▶ [SELECTED EXTRACT]

***

And here comes the cherry on the cake: the next commentator Googled me AND my husband (whose name is not Frank, by the way, but, I understand, "Wendi Lynn" was fuming and in a hurry to post this one) - and found our background "illuminating".  Because I asked a question that criticized a judge by implication:



#AttorneyAaronLindquist was tagged on this one, and immediately "liked" it.  That was on March 7, 2017, a Tuesday, at 9:21 am - attorney Lindquist was supposed to be at work, either in his office or in court, enjoying "the human element of practicing law" and "helping people resolve complex and stressful situations" by stripping them of their homes.   

Something that is being offered in New York, for example, for less than flipping burgers

($50 is the current rate for attorneys appearing in foreclosure proceedings per appearance, for review of documents, judging by proposals that still come to my law office e-mail account despite an automatic reply for 2 years that it is closed - $50 for hours of rush review, note that the offer below is dated March 9, and the appearance is the next day, of a thick file of documents, usually with standing problems, legal research, travel to court, appearance in court, wait time, the wait may be several hours on top of that):




Apparently, on a Tuesday morning at 9:21 am attorney Lindquist had nothing to do other than discussing my own and my husband's background on Facebook, because I asked a question about a judge.


Now, let's say that the very same thing - the bullying and checking the background of a person (and husband of the person) who asked a question - would be happening at a press-conference, I would be the journalist (I am a citizen journalist, and I asked the question as such), and President Trump would be the one I am asking that question, and President Trump would say - "I've just Googled this journalist and her husband and my Google search was quite illuminating".

There would have been hell to pay in the media if the President would do something like that.

Yet, it is a routine occurrence in the "honorable" legal profession to bully people who raise concerns about judicial impropriety before the legal establishment - even if that is done implicitly, through a question.

The reaction spells out the attitude of the "honorable" profession loud and clear - DO NOT attempt to bite the hand that feeds us.

So, here goes the idea of "an argument standing on its own" - and there, there was not even an argument, a question needs to be answered on the merits - got lost upon attorneys-commentators on Scalia and his family treating court notes as their own property.

And all of the above, lady and gentlemen, was only a foreword, a preface, a precursor to - TADA! - a big change in the industry.

Today, on March the 13th of 2017, the New York Law Journal, a "scholarly", but rather, a media source of the legal establishment, published an article in which two authors say that Trump's criticism of a judge is actually:


  • good;
  • refreshing;
  • democratic, and that
  • judges need to EARN public trust - not demand and presume it, as they do now.
Wow.

Consider the phrase: "Abraham Lincoln, and before him Andrew Jackson, also had harsh words for the courts. Tough-minded presidents usually do" - after a recitation the "harsh words" that Presidents Roosevelt, and Obama had for judges.

Consider the last paragraph:

"Trump has shifted the burden of proof. If the judiciary is to maintain our respect and our deference, judges across the country must show that their decisions are just not politics by another name. Otherwise, jurists can expect even sharper criticism than Trump's."

***

▶ [DATA EXCERPT]
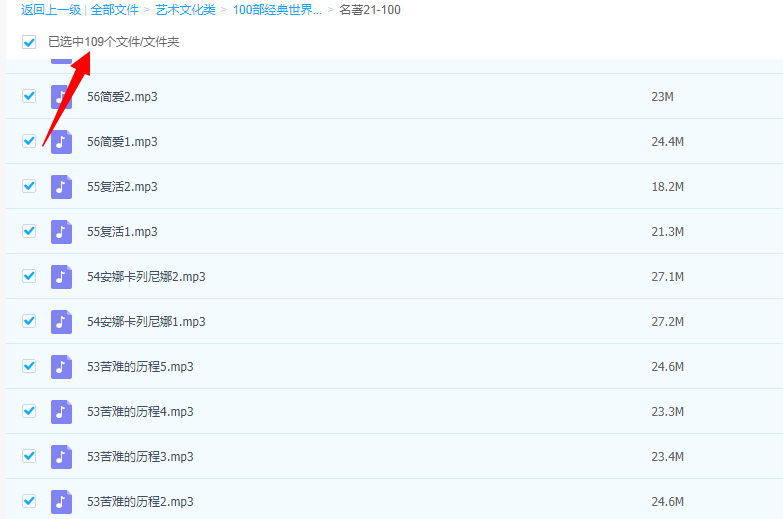Uncheck the checkbox for 55复活1.mp3
The image size is (783, 519).
tap(29, 231)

***

▶ [EXERCISE AIM] Could you continue the blog post about attorneys' online attacks on critics of judges and the New York Law Journal article on Trump, picking up right after its final quoted paragraph?

▶ [OUTPUT OF THE TASK]
And illustrated that judicial decisions are "politics by another name" by pointing out at statements of two judges:

Ruth Ginsburg:


The article mentioned that Ginsburg later apologized for that particular blunder, but it did not mention that Ginsburg later practically retracted her apology by adding to her previous statement that
  • she will leave to New Zealand if Trump is elected (she is still here, so that was a fake statement, she would never voluntarily shed her money and power and disappear away from the limelight), and, recently, that
  • "we are not experiencing the best of times" in the U.S., not to mention
  • her recent Hawaiian trip during work time in order, likely, to fix a court case against Donald Trump - a trip to the Hawaii State University School of Law employing as professors law clerks of one of the judges who, as part of the 9th Circuit panel, was deciding the case against Trump, while his chambers were "coincidentally" located within 7 miles from where Ginsburg was hosted - and the Hawaii Law School is currently stalling my Freedom of Information request asking for records as to who paid her bills and how much those bills amounted to, that would be a separate blog).

Yet, consider what the "revolutionary" New York Law Journal article said about another blubbering SCOTUS justice, Sonya Sotomayor (I added a link to the 2005 statement to the source):




'All of the legal defense funds out there, they're looking for people with court of appeals experience. Because it is — court of appeals is where policy is made. And I know, and I know, that this is on tape, and I should never say that. Because we don't 'make law,' I know.'

Sotomayor drew knowing laughter from the audience because she exposed the hypocrisy woven into our judicial fabric. Judges are supposed to expound law, not make it. Yet, as she revealed, appellate judges make policy all the time. Supreme Court justices even more so.

Sotomayor views judges as having an expertise, a long-range vantage point, and a detachment that qualify them to wield extraordinary powers. By exploiting the law's inevitable uncertainties, judges in the Sotomayor camp have fashioned dubious "constitutional" rights to drive policy in their preferred directions."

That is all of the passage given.